Reggie Cannon

Personal information
- Full name: Reginald Jacob Cannon
- Date of birth: June 11, 1998 (age 27)
- Place of birth: Chicago, Illinois, United States
- Height: 5 ft 11 in (1.80 m)
- Position: Right-back

Team information
- Current team: Colorado Rapids
- Number: 4

Youth career
- 2015–2016: FC Dallas

College career
- Years: Team / Apps / (Gls)
- 2016: UCLA Bruins / 20 / (0)

Senior career*
- Years: Team / Apps / (Gls)
- 2017–2020: FC Dallas / 67 / (2)
- 2020–2023: Boavista / 82 / (0)
- 2023–2024: Queens Park Rangers / 21 / (0)
- 2024–: Colorado Rapids / 46 / (1)

International career^{‡}
- 2015: United States U17 / 2 / (0)
- 2016: United States U19 / 2 / (0)
- 2018–2022: United States / 28 / (1)

Medal record
Representing United States
Men's soccer
CONCACAF Gold Cup
| Runner-up | 2019 United States–Costa Rica–Jamaica |  |
| Winner | 2021 United States |  |
CONCACAF Nations League
| Winner | 2021 United States |  |

= Reggie Cannon =

American soccer player (born 1998)

Reginald Jacob Cannon (born June 11, 1998) is an American professional soccer player who plays as a right-back for Major League Soccer club Colorado Rapids.

He played one year of college soccer for the UCLA Bruins in 2016 and made his Major League Soccer debut for FC Dallas the following year, totaling 75 appearances for the club. In 2020, he moved to Boavista of the Portuguese Primeira Liga for a potential fee of $3.5 million. He terminated his contract three years later due to unpaid wages, and played for Queens Park Rangers of the EFL Championship in 2023–24 before joining Colorado Rapids.

Cannon made his first appearance for the United States national team in 2018. He played at the CONCACAF Gold Cup in 2019 and 2021, winning the latter as well as the 2021 CONCACAF Nations League Finals.

== Youth and development ==
Cannon played high school soccer at Grapevine Faith Christian School in Grapevine, Texas, coached by Matt McKinney. During his freshman year Grapevine Faith won the TAPPS Division 2 Texas state championship in boys' soccer. In high school Cannon played for the FC Dallas academy team. Cannon won back-to-back national championships for FC Dallas's academy before joining University of California, Los Angeles.

Cannon played one year of college soccer at the University of California, Los Angeles in 2016, making 20 appearances for the Bruins.
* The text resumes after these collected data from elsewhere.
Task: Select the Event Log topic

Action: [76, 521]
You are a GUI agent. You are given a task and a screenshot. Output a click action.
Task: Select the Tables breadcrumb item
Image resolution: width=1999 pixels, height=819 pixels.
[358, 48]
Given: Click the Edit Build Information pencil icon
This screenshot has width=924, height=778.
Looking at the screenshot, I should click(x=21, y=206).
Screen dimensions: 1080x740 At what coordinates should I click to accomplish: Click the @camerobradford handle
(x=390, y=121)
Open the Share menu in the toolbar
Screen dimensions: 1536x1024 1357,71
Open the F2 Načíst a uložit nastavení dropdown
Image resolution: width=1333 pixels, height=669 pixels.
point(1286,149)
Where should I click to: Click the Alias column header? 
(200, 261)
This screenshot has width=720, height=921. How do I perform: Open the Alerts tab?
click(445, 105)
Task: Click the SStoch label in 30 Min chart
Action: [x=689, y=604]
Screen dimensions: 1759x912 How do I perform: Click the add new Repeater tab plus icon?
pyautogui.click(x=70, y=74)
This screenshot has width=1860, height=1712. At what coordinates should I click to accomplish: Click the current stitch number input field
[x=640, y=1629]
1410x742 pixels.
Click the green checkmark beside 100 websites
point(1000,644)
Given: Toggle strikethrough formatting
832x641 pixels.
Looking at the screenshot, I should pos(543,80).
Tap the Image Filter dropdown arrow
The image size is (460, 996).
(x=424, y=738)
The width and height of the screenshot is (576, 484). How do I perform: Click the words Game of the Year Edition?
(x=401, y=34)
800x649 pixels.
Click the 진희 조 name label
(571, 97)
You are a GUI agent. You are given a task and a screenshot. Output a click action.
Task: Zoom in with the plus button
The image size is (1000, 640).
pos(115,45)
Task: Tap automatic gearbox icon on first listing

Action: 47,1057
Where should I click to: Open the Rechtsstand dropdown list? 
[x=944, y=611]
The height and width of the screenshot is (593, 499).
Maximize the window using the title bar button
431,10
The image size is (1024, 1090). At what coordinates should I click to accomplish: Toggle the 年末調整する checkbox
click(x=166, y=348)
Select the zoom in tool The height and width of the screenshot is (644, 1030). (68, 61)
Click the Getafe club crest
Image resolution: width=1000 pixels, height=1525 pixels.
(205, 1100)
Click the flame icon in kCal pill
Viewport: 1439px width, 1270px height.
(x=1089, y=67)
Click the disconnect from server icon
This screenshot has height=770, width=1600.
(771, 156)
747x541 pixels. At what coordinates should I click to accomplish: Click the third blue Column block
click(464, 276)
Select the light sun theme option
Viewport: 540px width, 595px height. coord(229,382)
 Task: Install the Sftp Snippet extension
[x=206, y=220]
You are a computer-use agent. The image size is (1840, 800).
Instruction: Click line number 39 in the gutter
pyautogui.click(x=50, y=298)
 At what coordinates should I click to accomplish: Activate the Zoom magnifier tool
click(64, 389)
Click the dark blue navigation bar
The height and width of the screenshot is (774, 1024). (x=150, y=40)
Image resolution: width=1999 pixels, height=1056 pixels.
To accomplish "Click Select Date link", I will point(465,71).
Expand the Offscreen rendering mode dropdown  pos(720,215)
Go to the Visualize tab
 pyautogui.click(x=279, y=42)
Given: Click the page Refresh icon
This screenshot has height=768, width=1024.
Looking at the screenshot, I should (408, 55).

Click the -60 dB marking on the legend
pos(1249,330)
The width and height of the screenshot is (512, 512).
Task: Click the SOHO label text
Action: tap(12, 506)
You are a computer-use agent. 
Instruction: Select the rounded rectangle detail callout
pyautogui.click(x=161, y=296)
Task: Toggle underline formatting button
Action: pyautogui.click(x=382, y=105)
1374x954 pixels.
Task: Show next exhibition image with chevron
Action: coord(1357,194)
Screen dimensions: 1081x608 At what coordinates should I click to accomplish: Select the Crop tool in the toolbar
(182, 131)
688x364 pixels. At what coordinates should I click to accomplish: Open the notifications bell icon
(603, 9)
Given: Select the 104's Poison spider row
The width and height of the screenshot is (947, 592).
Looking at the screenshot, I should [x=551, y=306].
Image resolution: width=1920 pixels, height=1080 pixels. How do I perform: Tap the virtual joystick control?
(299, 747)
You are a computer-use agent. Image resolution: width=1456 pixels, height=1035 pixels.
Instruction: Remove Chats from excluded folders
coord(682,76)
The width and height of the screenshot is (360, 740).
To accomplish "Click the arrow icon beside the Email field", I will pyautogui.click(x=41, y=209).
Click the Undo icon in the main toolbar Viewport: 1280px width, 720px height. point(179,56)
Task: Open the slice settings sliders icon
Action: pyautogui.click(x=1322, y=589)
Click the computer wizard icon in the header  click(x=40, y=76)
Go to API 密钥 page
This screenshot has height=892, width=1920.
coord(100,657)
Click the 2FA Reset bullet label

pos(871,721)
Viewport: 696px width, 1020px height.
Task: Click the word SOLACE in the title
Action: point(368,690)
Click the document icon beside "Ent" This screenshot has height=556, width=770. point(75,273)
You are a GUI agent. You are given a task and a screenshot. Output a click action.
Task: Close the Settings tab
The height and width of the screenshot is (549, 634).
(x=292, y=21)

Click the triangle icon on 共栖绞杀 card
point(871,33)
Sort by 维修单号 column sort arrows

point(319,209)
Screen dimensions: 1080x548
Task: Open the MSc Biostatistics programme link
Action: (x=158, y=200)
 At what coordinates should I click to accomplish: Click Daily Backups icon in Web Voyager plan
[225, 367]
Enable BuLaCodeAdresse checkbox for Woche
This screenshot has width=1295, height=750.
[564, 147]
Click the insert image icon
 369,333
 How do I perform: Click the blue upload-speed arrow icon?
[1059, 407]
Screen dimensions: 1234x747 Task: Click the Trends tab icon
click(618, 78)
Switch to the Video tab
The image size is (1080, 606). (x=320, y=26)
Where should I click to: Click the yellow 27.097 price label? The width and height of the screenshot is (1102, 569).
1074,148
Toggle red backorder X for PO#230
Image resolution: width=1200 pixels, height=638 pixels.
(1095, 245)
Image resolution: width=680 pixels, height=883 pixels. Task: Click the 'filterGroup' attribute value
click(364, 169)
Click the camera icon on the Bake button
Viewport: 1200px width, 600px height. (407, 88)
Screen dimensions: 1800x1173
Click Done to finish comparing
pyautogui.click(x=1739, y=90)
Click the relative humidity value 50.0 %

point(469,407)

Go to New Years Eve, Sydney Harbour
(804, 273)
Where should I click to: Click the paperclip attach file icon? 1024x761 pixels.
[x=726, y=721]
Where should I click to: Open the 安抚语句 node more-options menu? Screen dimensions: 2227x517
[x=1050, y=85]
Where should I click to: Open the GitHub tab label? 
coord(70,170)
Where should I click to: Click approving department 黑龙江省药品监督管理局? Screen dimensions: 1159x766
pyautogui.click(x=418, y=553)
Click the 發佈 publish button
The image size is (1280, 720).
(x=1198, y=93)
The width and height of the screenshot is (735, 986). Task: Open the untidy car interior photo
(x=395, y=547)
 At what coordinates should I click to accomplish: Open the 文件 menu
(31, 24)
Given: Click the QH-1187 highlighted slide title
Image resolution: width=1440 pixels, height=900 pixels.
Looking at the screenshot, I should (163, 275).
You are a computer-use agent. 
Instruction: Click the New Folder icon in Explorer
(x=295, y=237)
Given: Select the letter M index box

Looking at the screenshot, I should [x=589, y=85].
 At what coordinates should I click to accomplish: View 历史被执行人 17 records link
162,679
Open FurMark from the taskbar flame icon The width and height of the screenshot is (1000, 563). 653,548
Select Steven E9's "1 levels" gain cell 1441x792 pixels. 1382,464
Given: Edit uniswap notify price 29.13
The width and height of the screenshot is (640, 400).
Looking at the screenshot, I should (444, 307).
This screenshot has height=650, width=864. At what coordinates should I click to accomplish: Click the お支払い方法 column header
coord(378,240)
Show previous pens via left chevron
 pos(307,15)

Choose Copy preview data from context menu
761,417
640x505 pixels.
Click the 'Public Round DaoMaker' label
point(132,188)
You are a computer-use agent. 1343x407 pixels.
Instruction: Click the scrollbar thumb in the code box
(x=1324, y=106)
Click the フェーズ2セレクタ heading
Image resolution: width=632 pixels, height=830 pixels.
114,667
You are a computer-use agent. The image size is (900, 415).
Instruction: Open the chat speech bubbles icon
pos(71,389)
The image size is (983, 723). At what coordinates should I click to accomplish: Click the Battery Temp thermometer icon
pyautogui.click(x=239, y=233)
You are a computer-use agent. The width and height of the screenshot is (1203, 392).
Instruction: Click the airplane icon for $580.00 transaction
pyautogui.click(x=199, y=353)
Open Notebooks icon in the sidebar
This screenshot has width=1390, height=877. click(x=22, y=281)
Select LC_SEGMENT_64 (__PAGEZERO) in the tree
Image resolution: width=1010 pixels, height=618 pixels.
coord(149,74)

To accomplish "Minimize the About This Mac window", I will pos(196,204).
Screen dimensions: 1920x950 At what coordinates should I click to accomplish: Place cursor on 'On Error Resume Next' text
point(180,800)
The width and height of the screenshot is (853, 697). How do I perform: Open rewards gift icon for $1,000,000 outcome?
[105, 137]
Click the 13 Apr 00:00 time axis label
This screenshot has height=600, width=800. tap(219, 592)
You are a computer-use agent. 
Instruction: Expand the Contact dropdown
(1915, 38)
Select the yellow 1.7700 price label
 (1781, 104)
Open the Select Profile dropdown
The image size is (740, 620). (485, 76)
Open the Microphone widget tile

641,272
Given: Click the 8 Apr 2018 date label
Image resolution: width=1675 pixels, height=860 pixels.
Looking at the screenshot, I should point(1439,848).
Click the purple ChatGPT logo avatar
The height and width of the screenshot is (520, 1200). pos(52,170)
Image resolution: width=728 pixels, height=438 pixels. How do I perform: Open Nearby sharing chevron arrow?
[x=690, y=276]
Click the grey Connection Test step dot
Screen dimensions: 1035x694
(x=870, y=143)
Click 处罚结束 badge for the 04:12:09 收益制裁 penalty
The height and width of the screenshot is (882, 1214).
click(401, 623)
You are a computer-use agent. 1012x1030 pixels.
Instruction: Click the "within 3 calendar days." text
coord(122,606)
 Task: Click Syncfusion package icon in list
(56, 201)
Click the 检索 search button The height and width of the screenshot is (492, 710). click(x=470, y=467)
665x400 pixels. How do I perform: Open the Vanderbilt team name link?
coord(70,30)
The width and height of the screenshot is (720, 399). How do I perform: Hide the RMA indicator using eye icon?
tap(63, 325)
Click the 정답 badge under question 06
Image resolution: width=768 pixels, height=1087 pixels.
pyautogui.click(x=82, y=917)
He was one of three players and the only freshman to appear in and start every match for the Bruins. Further, Cannon finished the year having played 1,753 minutes; playing the third most minutes on the team.

==Professional career==

=== FC Dallas ===
Cannon left college and signed a homegrown player contract with FC Dallas on December 22, 2016. He was the 18th homegrown player in Dallas's history.

On June 14, 2017, he made his professional debut when he started in a 2–1 win over Tulsa Roughnecks in the Lamar Hunt U.S. Open Cup. Cannon made his MLS debut for the club on September 2, in a 2–2 tie at home to the New York Red Bulls, as an added-time substitute for Michael Barrios.

In the 2018 season, Cannon cemented his place as a regular starter for the team. He made his first start for the team in their first game of the season, a 1–1 tie at home to Real Salt Lake on March 4. He totalled 34 appearances, and scored once to open a 2–2 tie against Vancouver Whitecaps FC at the Toyota Stadium on May 19.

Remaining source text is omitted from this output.